Выбрать главу

Труды Кейнса также служат дополнительным свидетельством в пользу того, что концепция экономического человека в классической и неоклассической экономической науке является схематизацией «реального», а не «воображаемого человека». Милль, как мы видели, настаивал на том, что экономический человек является гипотетическим упрощением, выделяющим несколько избранных мотивов, которыми в действительности определяется экономическое поведение. Сениор был ближе к современной точке зрения, утверждая, что экономический человек — это сочетание постулата о рациональности с предпосылкой о максимизирующем поведении с учетом ограничений. Керне возвращался к позиции Милля, попутно подчеркивая, что гипотеза экономического человека далека от произвольной. С тех пор концепцию экономического человека называли аксиомой, априорной истиной, самоочевидной предпосылкой, полезной абстракцией, идеальным типом, эвристической конструкцией, неоспоримым фактом, выявленным на опыте, и типичным образцом поведения человека при капитализме (Machlup F., 1978, ch. 11). Кейнс настаивает на том, что концепция экономического человека реалистична в том смысле, что движимое собственным интересом экономическое поведение в современных условиях доминирует над альтруистическими и филантропическими мотивами (Keynes J.N., 1891, р. 119—125). Предпосылки экономической теории, говорит он, выбираются не по принципу «как если бы»: «предполагая, что избранные силы действуют при искусственно упрощенных условиях, теория тем не менее утверждает, что силы, воздействие которых она изучает, являются истинными причинами (verae causae) в том смысле, что они действуют и играют доминирующую роль в реальном экономическом мире» (р. 223–224; см. также р. 228–231, 240п).

Однако кроме бессистемных эмпирических примеров Кейнс не предлагает нам никаких свидетельств в защиту своего утверждения, и явлениям, вступающим в очевидное противоречие с гипотезой экономического человека, просто позволяется оставаться исключением из правила.
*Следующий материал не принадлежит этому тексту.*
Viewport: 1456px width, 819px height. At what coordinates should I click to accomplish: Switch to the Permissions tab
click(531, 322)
Таким образом, «любовь, испытываемая к определенной стране или местности, инерция, привычка, жажда самоуважения, стремление к независимости или власти, желание вести сельский образ жизни… также принадлежат к силам, влияющим на распределение богатства, которые экономист может счесть необходимым принять в расчет» (р. 129—131), и доктрина Милля–Кернса о невзаимозаменяемых видах рабочей силы, или, как мы сказали бы сегодня, о сегментированных рынках труда, одобряется Кейнсом как «модификация общепринятой теории ценности… вытекающая из результатов наблюдения и имеющая целью усилить связь между экономическими теориями и реальными фактами» (р. 227п).
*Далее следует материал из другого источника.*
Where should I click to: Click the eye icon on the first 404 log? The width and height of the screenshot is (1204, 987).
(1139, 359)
В целом, мы можем проверить степень реалистичности определенного набора предпосылок экономической теории, только когда дело доходит до проверки вытекающих из нее прогнозов; по этому поводу Кейнс цитирует «Логику» Милля: «доверие к любой конкретной дедуктивной науке основывается не на априорном теоретизировании самом по себе, а на апостериорном соответствии ее выводов наблюдениям» (р. 231). Но и тогда он хеджирует свои риски: «мы можем располагать независимыми основаниями к тому, чтобы верить — наши предпосылки соответствуют фактам… несмотря на то, что явная верификация затруднительна» (р. 233). Кроме того, поскольку «в каждом случае, когда применяется дедуктивный метод, она [предпосылка ceteris paribus] в какой–то мере присутствует», мы не должны «считать теории опровергнутыми, ибо не можем наблюдать случаи, когда они действуют» (р. 218, 233). Чтобы проиллюстрировать распространяющееся влияние «искажающих факторов», он обсуждает, почему отмена Хлебных законов не вызвала мгновенного падения цен на пшеницу, предсказанного Рикардо, и заканчивает рассуждения, осуждая Рикардо за то, что тот демонстрирует «необоснованную уверенность в абсолютной и универсальной применимости полученных выводов», а также пренебрегает «элементом времени» и «переходными периодами, в течение которых успевают проявиться окончательные результаты воздействия экономических сил» (р. 235—236, 238).